Advice please and it will be much appreciated.


Regards

Mal


----------



## cathead (Sep 24, 2021)

Common sense goes a long way.  Be thinking of loads and moments in general along with physics, location of
bearings in relation to where the work is.


----------



## jwmelvin (Sep 24, 2021)

I think it depends on the carriage’s bearing surfaces, which may be just a portion of the carriage’s overall length. Based on rough approximations, losing up to 15-20% of the bearing surface shouldn’t be too much of an issue (that is, losing that much from the left-side surface). To limit the cantilevered bearing surface, you can use your largest boring bar to reach the faceplate (which trades one compliance for another).


----------



## T Bredehoft (Sep 24, 2021)

Boring bar, or other stout tool, that's what I'd try. You're not going to be more than skinning it, in any case. No real load on the tool/carriage.


----------



## mmcmdl (Sep 24, 2021)

May I ask ...........................did the faceplate swing over the gap ? If so , you may have faced the plate with the gap in and then removed the gap . That would fall under order of operations .  But anyway , just stick a boring bar out to face the plate as you have it .


----------



## seasicksteve (Sep 24, 2021)

If you have not already done it consider remounting and checking the faceplate several times an see if the runout is consistent.
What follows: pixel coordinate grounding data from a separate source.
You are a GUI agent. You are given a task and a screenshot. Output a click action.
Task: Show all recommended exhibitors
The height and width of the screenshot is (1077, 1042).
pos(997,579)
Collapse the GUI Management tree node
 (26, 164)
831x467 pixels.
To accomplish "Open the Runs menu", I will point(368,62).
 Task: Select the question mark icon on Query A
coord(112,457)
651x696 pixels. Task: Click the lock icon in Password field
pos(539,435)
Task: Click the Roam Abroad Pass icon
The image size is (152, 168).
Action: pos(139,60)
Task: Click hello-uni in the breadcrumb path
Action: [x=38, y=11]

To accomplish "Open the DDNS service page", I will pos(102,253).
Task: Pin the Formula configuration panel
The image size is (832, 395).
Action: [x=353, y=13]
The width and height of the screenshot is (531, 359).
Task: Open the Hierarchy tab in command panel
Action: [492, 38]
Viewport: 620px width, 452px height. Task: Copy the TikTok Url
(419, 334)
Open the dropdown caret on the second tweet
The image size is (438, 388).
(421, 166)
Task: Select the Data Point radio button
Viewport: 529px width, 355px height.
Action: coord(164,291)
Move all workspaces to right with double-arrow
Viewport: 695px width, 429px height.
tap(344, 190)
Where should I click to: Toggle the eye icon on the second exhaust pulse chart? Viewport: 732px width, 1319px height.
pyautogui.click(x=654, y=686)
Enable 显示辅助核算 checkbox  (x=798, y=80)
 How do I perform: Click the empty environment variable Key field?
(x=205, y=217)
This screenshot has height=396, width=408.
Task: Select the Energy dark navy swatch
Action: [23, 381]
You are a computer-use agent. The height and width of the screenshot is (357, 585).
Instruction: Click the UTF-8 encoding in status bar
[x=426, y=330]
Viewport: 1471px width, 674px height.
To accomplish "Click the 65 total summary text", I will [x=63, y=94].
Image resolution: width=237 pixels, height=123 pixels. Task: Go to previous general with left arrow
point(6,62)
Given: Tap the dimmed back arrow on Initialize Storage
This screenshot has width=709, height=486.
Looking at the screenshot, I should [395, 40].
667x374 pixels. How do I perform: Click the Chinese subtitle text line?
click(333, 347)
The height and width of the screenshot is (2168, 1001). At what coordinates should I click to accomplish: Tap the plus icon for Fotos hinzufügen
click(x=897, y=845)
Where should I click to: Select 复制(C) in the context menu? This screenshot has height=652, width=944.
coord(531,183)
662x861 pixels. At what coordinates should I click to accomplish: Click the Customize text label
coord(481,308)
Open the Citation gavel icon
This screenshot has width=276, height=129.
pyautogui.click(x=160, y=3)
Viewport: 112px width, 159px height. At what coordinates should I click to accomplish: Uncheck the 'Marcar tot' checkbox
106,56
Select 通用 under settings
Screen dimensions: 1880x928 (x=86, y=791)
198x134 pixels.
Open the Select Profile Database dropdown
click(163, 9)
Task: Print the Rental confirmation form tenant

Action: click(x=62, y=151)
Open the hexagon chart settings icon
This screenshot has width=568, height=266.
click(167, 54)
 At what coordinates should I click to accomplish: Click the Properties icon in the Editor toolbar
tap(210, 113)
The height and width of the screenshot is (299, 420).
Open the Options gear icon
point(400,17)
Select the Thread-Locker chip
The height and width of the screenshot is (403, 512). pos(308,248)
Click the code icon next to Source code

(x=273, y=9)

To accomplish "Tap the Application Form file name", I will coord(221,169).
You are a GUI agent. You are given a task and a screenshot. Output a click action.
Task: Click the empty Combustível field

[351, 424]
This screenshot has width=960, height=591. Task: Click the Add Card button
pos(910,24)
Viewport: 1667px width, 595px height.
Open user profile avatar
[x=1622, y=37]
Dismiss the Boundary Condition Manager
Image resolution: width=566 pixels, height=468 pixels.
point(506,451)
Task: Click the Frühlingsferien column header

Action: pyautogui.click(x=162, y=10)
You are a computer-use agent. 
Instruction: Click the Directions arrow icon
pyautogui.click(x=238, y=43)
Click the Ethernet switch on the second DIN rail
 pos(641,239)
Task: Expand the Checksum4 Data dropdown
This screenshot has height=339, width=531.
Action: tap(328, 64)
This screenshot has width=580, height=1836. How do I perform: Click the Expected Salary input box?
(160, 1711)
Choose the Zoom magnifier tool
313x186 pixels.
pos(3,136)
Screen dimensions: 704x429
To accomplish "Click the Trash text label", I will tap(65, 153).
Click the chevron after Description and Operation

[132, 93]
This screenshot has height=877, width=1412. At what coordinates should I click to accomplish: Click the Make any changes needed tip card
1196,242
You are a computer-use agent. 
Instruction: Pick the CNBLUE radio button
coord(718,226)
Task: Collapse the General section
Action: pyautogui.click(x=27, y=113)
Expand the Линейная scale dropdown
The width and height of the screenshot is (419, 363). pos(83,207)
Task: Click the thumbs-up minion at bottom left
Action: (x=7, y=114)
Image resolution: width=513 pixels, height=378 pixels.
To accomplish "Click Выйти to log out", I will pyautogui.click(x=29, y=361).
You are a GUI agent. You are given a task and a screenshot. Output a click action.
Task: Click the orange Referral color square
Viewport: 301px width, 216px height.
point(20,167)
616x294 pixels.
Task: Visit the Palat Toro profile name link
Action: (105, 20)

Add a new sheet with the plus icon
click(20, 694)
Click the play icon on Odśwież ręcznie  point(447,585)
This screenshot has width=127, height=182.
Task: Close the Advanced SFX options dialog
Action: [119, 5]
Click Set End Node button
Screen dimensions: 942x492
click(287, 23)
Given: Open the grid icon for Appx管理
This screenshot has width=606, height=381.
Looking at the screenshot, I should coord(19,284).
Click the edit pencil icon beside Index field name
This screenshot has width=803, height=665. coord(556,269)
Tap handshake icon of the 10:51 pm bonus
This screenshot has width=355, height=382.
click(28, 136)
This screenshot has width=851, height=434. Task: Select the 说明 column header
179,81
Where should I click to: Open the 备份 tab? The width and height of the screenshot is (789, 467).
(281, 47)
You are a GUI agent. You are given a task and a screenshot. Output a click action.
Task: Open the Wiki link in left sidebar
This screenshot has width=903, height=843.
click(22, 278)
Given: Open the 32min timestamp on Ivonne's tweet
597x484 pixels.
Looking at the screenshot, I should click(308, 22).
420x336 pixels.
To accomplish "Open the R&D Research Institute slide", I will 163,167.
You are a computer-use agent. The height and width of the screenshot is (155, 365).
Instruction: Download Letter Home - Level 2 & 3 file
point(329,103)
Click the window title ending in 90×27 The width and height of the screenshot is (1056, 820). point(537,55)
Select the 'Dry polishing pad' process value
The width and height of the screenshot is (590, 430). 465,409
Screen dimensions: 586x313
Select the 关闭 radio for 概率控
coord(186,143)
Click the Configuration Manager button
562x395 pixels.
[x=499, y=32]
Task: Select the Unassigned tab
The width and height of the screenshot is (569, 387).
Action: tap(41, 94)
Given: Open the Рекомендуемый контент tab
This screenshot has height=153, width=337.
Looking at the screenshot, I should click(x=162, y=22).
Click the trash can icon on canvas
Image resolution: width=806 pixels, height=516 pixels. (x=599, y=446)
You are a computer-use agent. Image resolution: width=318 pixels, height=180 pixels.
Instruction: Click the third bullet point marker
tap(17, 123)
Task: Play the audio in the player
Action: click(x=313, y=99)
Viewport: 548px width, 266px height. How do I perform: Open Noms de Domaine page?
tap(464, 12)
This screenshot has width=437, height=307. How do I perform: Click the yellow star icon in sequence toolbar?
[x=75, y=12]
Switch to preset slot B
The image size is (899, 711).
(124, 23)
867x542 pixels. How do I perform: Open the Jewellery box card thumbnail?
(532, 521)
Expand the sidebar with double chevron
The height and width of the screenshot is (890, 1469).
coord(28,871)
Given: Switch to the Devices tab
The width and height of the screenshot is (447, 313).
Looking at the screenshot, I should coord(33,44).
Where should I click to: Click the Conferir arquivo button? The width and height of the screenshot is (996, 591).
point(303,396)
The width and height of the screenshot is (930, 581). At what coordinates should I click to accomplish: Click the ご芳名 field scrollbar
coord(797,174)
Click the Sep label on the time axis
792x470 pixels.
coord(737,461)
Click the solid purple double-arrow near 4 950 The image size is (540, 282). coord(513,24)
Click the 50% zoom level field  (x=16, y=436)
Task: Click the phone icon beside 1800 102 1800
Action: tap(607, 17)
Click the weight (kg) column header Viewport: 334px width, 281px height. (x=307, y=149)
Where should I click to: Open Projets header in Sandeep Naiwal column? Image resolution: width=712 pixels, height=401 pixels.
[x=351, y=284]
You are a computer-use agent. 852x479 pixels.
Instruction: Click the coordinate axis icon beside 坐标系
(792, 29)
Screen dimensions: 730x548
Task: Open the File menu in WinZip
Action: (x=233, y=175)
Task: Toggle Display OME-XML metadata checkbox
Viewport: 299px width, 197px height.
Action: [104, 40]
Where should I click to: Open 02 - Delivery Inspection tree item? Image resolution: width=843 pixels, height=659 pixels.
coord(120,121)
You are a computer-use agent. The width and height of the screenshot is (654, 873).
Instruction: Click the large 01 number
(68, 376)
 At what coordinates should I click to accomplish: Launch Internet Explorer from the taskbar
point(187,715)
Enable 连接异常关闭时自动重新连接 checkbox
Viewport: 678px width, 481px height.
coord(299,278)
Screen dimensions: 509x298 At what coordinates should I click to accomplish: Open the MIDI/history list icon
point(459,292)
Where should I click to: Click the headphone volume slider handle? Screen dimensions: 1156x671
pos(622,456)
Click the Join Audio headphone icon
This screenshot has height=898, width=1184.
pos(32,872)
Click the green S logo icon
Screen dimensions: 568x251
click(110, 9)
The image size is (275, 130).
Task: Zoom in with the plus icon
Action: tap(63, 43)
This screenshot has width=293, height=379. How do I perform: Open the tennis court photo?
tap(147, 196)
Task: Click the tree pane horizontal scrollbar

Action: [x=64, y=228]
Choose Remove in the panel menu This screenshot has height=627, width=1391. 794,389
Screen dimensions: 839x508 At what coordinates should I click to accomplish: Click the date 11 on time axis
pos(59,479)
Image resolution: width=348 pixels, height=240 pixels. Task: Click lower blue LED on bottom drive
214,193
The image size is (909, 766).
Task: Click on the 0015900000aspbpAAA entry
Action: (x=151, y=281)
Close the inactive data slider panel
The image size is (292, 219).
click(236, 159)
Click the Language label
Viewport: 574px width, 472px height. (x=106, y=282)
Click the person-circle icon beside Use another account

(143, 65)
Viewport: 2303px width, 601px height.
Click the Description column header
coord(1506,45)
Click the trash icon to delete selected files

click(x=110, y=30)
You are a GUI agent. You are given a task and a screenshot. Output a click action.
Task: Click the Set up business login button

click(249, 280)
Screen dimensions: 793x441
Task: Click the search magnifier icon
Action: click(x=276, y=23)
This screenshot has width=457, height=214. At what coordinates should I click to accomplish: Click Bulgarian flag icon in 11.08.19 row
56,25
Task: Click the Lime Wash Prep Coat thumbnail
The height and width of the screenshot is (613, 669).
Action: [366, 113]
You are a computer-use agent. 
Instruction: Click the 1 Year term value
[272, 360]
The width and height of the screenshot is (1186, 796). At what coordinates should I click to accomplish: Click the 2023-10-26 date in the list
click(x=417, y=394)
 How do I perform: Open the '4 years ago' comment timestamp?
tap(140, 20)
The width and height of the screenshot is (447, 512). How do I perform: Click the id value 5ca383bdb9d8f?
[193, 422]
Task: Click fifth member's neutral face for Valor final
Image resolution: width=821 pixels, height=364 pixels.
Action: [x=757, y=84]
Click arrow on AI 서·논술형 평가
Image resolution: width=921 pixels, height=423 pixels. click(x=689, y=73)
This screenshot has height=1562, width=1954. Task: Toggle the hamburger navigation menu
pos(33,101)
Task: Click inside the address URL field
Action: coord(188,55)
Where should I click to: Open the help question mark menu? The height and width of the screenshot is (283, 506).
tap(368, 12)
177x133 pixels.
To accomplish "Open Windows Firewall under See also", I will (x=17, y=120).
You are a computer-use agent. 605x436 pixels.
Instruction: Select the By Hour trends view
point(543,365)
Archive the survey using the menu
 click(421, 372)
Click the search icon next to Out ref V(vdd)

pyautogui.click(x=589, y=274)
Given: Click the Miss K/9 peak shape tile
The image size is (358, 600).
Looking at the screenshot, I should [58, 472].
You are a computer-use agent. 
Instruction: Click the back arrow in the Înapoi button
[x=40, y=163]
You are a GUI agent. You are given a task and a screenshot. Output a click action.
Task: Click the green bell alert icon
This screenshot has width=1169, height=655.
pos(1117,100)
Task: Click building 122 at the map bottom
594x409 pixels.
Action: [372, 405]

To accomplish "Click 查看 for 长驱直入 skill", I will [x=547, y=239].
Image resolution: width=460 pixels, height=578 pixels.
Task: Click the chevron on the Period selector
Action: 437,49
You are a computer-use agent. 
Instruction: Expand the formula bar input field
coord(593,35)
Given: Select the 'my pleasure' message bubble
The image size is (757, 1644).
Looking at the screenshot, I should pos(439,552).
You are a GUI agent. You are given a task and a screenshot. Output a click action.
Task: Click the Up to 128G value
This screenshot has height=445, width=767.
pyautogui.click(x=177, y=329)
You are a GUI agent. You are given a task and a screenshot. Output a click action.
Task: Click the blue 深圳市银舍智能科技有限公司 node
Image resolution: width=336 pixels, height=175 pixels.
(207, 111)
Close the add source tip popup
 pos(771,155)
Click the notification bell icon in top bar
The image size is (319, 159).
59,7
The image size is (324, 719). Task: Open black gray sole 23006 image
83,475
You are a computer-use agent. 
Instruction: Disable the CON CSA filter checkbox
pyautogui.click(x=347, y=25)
Sometimes the fit between the spindle nose and chuck / backplate/ faceplate is not correct. In my case it caused runout, but it was influence by the order the cam lock pins were tightened so the runout was not always the same.


----------



## Richard King 2 (Sep 24, 2021)

Use a right handed tool and turn your tool holder.  Also I have used a stout boring bar like TB said. One thing more, when you re-install the gap,, stone it well, bed and gap plate.  Blow the tapped holes, wipe with your hand to be sure no crud is in there as they are a pain to re-align.


----------



## markba633csi (Sep 24, 2021)

Agree with what the others have said- mount and re-mount the faceplate several times to make sure you really need to skim it
Use whatever you can to extend the cutting tool.  A light cut won't take much rigidity.  A couple inch extension would be ok
-M


----------



## malmac (Sep 24, 2021)

Thank you for all your replies.

I will certainly try every combination for fitting the face plate, and checking the runout on each position.

The faceplate cannot be fitted without removing the gap.



> I think it depends on the carriage’s bearing surfaces, which may be just a portion of the carriage’s overall length. Based on rough approximations, losing up to 15-20% of the bearing surface shouldn’t be too much of an issue (that is, losing that much from the left-side surface). To limit the cantilevered bearing surface, you can use your largest boring bar to reach the faceplate (which trades one compliance for another).



I think this is what I will need to do. 

Below is the job I am working on.
I have rewelded the damaged surface and now need to machine it flat and square to the shaft that runs through the hole.
Given the shaft is the camshaft and will run at 5-6000rpm on occasions, everything will need to be as precise as possible.
Luckily the cut is close to the centre of the faceplate, but the casting protrudes well beyond the faceplate, so no free lunches.

Mal


----------



## malmac (Sep 25, 2021)

Thank you for your guidance guys. Much appreciated.
Uncharted waters here.

Measured the runout, in all six positions, but all the same.
Run a .1mm face cut and here is the results.
Still not there but getting there.

Mal




I like a nice solid mount when using a dial gauge.



Well not there yet, but getting there.


----------



## Richard King 2 (Sep 26, 2021)

I was thinking I have a friend who is a great machinist and machine repairman who is down under too.  Maybe your close?   I like your welding.  
I know it's a big country, but you might get lucky.  Tell him I said hello Mate   
Phillip Fehring

P & L Machine Tools Pty. Ltd
24 Bostock Court
Thomastown Victoria 3074
Australia
Tel: +613 9466 3655
Mob: 0412 555 326
[machtool@bigpond.net.au]machtool@bigpond.net.au

I also know some fellows in Sidney-   I spent a week in Surfers Paradise years ago.....beautiful place, beautiful women and tasty beer !


----------



## malmac (Sep 29, 2021)

Just a progress report.

1. I have needed to put the gap back in twice to do processes using the 3 jaw chuck. It goes in quite nicely, with a lot of heartache. So good to open up the option of using the extra swing.

2. I have made a centre spigot to locate the piece centrally. This is now nearing completion. Here is how I secured the spigot into the centre bore to stop it turning.


3. I have machined the spigot to be a very neat fit into the bore on the casting.






So, next step is to secure the casting to the face plate.

Mal


----------